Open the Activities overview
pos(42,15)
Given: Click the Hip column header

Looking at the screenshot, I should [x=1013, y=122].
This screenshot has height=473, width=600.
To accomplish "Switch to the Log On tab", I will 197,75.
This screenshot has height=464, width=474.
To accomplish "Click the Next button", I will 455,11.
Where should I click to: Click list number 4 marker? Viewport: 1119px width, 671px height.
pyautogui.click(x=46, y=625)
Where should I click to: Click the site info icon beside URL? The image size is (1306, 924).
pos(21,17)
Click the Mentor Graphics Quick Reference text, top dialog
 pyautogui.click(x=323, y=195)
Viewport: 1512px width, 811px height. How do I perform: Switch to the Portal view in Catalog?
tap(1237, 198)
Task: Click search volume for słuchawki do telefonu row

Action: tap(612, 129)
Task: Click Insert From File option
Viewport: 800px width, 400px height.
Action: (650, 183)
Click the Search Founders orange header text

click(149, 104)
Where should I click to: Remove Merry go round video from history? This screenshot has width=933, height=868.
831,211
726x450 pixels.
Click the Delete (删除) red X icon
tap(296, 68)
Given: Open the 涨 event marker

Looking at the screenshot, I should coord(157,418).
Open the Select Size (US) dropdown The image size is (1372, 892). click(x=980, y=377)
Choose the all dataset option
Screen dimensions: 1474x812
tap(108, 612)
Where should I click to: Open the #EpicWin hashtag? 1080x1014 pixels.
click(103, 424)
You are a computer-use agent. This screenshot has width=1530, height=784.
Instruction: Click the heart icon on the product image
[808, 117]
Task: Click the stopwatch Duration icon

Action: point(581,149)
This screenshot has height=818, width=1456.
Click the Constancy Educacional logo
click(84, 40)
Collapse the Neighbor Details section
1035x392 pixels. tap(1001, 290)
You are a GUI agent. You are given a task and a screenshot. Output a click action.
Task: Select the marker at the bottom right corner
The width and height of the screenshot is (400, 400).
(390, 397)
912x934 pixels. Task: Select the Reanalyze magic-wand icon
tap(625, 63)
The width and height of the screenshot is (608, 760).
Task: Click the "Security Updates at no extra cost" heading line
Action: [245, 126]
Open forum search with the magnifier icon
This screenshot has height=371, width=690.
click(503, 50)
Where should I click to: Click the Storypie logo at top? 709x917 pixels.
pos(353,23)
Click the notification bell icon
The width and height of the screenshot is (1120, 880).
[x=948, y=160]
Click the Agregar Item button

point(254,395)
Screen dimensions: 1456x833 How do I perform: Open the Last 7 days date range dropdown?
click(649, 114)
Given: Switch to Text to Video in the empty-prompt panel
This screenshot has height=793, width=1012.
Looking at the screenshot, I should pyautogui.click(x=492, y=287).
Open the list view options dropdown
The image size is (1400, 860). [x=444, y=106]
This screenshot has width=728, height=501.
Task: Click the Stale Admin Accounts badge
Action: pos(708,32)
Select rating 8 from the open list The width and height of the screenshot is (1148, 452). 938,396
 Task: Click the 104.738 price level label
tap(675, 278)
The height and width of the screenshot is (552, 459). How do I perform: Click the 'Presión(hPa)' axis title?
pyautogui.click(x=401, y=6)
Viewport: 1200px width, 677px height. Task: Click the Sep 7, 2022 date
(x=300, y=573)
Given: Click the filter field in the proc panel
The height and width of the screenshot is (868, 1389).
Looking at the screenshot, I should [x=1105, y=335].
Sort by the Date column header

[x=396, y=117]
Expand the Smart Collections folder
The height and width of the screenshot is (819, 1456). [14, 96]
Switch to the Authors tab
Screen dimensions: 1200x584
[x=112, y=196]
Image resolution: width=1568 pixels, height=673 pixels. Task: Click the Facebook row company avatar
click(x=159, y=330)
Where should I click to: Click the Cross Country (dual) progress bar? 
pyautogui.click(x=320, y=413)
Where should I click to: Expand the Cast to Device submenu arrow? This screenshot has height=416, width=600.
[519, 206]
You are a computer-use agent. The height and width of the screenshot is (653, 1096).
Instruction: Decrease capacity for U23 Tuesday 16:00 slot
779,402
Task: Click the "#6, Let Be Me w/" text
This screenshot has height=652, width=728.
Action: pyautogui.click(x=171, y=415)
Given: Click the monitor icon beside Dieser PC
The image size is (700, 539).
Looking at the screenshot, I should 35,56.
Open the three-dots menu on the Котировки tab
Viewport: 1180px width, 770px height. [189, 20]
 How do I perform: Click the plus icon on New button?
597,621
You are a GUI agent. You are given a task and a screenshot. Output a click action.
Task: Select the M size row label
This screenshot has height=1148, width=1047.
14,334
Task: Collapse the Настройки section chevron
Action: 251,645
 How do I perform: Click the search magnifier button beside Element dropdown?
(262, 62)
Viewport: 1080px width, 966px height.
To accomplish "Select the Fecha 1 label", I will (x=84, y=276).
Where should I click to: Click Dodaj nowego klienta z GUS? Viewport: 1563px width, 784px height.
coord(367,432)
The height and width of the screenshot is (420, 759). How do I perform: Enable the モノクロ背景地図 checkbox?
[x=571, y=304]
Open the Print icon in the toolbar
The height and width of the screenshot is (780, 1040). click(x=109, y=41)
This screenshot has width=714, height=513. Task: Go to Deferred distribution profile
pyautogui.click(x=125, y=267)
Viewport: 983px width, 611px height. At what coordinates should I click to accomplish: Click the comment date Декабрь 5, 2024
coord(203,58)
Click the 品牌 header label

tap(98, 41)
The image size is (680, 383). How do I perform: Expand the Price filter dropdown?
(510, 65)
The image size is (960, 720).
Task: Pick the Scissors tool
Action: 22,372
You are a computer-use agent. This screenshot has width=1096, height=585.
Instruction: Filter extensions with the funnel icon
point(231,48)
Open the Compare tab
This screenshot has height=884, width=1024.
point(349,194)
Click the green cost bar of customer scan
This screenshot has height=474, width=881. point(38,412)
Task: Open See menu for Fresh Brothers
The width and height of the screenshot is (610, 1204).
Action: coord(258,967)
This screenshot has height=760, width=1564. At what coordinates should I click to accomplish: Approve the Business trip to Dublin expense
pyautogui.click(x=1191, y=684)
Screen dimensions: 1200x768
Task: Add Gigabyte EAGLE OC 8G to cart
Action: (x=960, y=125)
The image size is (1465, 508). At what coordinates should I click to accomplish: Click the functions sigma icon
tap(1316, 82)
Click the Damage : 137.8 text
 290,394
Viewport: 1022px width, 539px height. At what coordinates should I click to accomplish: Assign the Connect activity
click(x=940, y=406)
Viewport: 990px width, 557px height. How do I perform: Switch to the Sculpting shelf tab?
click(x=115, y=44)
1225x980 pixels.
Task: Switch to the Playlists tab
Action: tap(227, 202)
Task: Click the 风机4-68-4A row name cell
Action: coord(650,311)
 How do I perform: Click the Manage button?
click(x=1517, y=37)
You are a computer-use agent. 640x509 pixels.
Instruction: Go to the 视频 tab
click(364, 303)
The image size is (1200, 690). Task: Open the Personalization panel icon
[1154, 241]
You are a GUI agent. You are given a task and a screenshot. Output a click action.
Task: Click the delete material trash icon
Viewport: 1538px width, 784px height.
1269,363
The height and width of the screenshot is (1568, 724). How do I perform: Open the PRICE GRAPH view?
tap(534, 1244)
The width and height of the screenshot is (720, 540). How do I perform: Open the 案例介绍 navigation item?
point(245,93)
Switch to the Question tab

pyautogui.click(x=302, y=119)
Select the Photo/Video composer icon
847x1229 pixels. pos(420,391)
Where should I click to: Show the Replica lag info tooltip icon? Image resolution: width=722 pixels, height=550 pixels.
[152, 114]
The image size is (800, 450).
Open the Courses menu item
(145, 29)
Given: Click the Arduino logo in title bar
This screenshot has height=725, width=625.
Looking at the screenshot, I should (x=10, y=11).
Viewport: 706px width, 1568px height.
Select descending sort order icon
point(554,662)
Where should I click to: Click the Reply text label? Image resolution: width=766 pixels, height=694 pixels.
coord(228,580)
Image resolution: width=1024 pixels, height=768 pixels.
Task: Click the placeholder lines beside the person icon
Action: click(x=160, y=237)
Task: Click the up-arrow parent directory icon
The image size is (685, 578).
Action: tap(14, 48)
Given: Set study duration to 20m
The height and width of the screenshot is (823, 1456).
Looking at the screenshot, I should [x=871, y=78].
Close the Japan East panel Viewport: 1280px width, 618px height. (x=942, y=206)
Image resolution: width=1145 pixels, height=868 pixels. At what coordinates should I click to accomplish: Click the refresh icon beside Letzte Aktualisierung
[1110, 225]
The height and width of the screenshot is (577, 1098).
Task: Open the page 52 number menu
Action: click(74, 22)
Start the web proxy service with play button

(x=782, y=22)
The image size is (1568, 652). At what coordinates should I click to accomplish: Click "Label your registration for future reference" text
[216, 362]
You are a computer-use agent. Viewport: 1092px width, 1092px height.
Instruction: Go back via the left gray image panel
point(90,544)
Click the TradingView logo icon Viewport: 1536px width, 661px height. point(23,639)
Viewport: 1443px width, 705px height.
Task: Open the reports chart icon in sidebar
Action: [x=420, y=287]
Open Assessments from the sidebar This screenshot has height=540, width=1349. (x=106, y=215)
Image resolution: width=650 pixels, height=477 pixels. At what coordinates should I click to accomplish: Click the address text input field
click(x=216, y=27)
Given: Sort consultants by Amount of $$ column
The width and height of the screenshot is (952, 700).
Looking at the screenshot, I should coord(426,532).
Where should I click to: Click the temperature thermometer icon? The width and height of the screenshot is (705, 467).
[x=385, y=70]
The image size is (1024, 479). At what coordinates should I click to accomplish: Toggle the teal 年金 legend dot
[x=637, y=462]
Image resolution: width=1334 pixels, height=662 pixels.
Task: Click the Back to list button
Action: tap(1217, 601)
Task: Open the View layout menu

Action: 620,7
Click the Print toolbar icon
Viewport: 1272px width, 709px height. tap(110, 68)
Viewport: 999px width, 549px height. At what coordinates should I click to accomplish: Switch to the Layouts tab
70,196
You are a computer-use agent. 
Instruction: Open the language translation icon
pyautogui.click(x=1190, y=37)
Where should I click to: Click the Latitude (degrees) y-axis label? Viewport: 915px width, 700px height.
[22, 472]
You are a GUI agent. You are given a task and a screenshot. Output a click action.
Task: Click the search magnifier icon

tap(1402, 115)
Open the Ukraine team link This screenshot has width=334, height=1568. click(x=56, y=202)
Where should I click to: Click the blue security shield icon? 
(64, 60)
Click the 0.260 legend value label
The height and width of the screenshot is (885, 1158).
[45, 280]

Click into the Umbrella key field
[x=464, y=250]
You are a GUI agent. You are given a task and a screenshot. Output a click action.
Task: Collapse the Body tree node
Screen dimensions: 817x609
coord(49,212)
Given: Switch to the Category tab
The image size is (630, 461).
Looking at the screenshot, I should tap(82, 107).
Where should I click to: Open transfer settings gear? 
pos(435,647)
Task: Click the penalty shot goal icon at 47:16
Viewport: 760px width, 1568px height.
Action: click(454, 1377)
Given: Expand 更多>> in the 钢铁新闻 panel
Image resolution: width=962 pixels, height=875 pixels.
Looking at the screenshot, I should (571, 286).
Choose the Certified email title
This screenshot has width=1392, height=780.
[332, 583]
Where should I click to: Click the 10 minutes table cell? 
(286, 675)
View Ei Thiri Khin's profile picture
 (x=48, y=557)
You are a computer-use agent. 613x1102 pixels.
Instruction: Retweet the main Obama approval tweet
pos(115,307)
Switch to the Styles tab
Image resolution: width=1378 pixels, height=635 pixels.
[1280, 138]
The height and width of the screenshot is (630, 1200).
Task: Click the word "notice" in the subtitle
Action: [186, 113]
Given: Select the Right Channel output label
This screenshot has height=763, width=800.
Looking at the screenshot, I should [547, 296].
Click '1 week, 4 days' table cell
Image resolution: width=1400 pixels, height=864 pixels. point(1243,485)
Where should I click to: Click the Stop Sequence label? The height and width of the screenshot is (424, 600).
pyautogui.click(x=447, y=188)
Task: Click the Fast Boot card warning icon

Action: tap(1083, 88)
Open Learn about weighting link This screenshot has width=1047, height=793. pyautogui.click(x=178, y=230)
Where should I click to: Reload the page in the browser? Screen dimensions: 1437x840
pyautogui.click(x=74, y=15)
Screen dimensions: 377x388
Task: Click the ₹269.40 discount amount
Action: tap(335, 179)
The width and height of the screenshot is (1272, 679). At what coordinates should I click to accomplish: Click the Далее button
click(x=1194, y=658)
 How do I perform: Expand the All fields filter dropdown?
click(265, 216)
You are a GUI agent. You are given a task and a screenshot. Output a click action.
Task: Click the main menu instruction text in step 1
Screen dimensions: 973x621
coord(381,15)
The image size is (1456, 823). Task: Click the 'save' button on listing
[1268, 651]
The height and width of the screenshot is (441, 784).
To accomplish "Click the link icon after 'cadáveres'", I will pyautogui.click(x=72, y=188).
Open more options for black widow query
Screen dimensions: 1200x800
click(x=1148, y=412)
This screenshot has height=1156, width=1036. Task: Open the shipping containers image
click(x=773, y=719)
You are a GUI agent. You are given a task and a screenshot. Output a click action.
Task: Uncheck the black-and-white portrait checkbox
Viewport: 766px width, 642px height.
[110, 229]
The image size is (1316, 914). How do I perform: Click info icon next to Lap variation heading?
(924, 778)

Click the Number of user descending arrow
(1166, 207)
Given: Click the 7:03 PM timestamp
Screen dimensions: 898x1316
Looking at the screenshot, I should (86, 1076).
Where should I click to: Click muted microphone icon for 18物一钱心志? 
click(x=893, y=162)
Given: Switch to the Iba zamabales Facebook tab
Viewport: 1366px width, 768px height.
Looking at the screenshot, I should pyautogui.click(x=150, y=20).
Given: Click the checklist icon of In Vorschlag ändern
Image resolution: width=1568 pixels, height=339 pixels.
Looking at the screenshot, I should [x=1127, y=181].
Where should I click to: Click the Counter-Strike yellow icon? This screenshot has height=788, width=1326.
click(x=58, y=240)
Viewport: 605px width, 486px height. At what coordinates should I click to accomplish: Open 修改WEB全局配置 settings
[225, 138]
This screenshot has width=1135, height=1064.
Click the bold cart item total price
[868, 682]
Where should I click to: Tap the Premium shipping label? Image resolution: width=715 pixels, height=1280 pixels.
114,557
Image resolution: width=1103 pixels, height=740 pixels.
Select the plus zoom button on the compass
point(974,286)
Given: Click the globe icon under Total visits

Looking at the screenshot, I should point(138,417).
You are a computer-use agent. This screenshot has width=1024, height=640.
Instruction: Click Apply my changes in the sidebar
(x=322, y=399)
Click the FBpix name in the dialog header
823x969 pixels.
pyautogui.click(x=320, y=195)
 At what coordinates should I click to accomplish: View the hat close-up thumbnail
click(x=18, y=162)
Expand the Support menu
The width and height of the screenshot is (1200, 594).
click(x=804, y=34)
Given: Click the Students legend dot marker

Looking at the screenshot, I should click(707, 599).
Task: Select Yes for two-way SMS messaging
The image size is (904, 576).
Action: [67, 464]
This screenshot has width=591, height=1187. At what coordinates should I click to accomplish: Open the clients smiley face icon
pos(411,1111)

**ASSIGNED TASK:** Every line in the data above that contains "black" needs to be copied.

**RESULT FOR THIS TASK:**
Open more options for black widow query
Task: Uncheck the black-and-white portrait checkbox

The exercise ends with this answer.